Puede llegar el día cuando después de una larga lucha con la enfermedad, sintamos que la medicina no puede hacer nada más, que no queda nada sino morir. Los amigos estarán alrededor, incapaces de ayudarnos. El oído, la vista, inclusive el poder de orar, fallarán con rapidez. El mundo y sus sombras estarán derritiéndose bajo nuestros pies. La eternidad, con sus realidades, se elevará muy alta ante nuestras mentes. ¿Qué será lo que nos apoyará en esa hora de prueba? ¿Qué nos permitirá sentir, “no temeré mal alguno”? (Salmo 23: 4). Nada, nada puede hacerlo, sino la cercana comunión con Cristo. Cristo habitando en nuestros corazones por fe, Cristo poniendo Su diestra bajo nuestras cabezas, el sentimiento de que Cristo está sentado junto a nosotros, Cristo únicamente puede darnos la completa victoria en la última lucha.
Aferrémonos fuertemente a Cristo, amémosle de todo corazón, vivamos más enteramente para Él, copiémosle con mayor exactitud, confesémosle con denuedo, sigámosle más plenamente. Una religión como esta siempre traerá su propia recompensa. Los hermanos débiles la considerarán extremosa. Pero será muy útil. En la enfermedad nos traerá paz. En el mundo venidero nos dará una corona de gloria que no perderá su brillo.
El tiempo es corto. La moda de este mundo pasa y se disipa. Unas cuantas enfermedades más y todo habrá acabado. Unos cuantos funerales más y tendrá lugar nuestro propio funeral. Unas cuantas tormentas más, unas sacudidas más, y estaremos en puerto seguro.

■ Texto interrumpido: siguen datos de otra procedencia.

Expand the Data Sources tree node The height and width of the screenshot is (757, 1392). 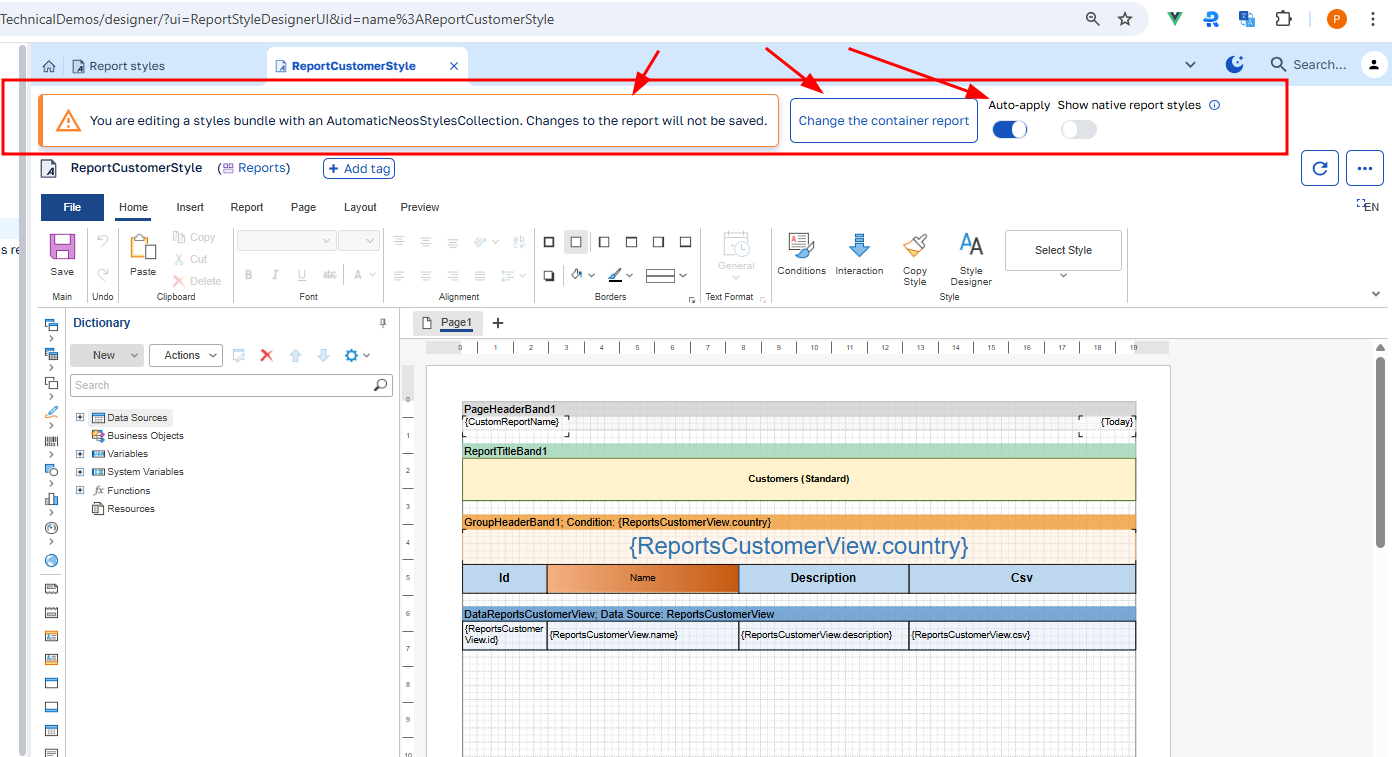[80, 417]
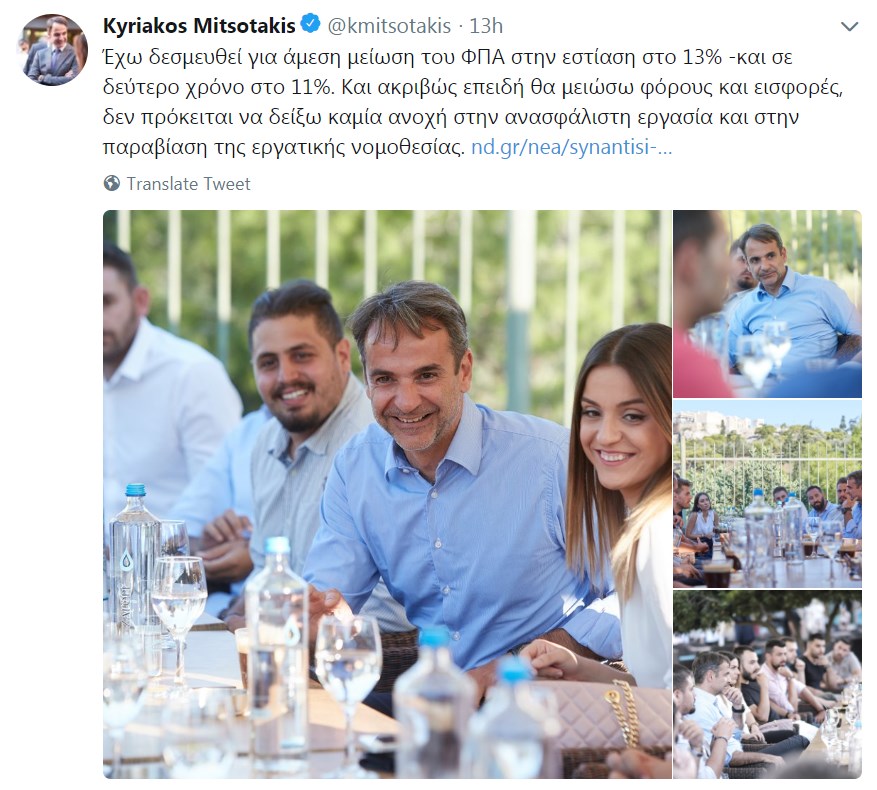Open the bottom-right group photo thumbnail
This screenshot has height=790, width=877.
pyautogui.click(x=767, y=684)
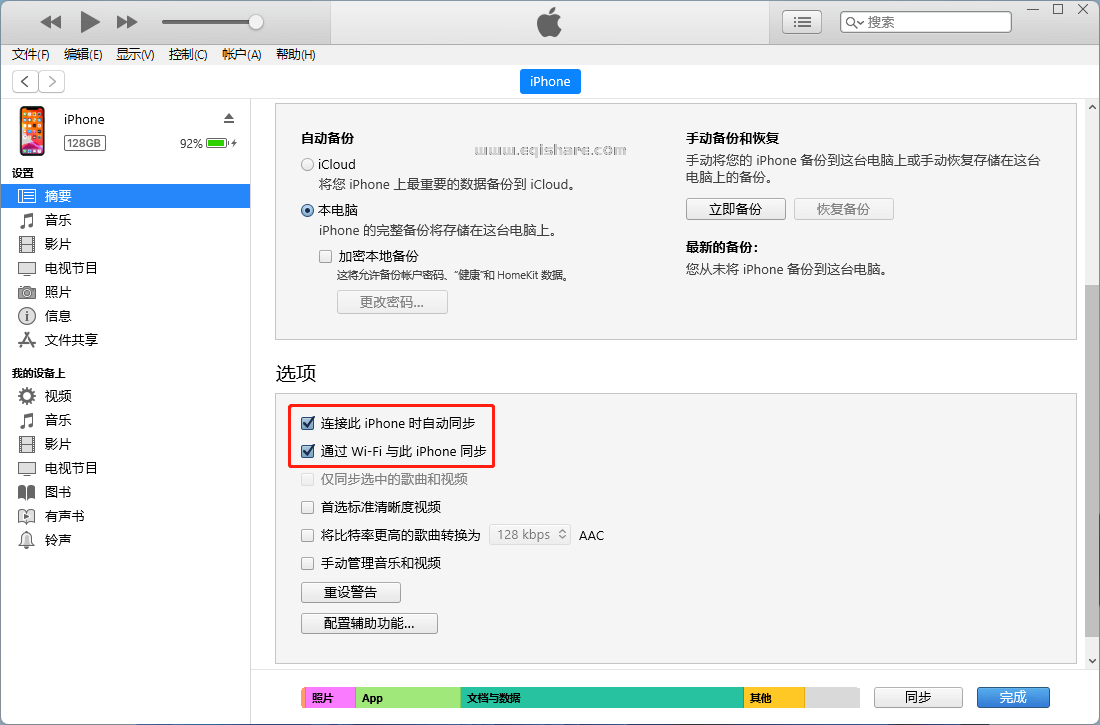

Viajamos a un mundo donde no hay más enfermedad, donde la separación, el dolor, el llanto, y el luto habrán desaparecido para siempre. El cielo se está llenando más cada año, y la tierra se está vaciando. Los amigos que nos han antecedido son cada vez más numerosos que los amigos que quedan atrás. “Porque aún un poquito, y el que ha de venir vendrá, y no tardará.” (Hebreos 10: 37). En Su presencia habrá plenitud de gozo. Cristo enjugará toda lágrima de los ojos de Su pueblo. El último enemigo que será destruido es la muerte. Pero será destruido. La muerte misma un día morirá. (Apocalipsis 20: 14).
Mientras tanto vivamos la vida de fe en el Hijo de Dios. Apoyemos todo nuestro peso en Cristo, y regocijémonos con el pensamiento que Él vive para siempre.
¡Sí: bendito sea Dios! Cristo vive, aunque nosotros muramos. Cristo vive, aunque amigos y familiares sean llevados a la tumba. El que abolió la muerte, vive, y trajo vida e inmortalidad a la luz por el Evangelio. Vive el que dijo: “Oh muerte, yo seré tu muerte; y seré tu destrucción, oh Seol.” (Oseas 13: 14). Vive el que cambiará un día nuestro vil cuerpo, y lo hará semejante a Su cuerpo glorioso. En enfermedad y en salud, en vida y en muerte, apoyémonos confiadamente en Él. Ciertamente debemos repetir cada día con alguien de antaño, “¡Bendito sea Dios por Jesucristo!”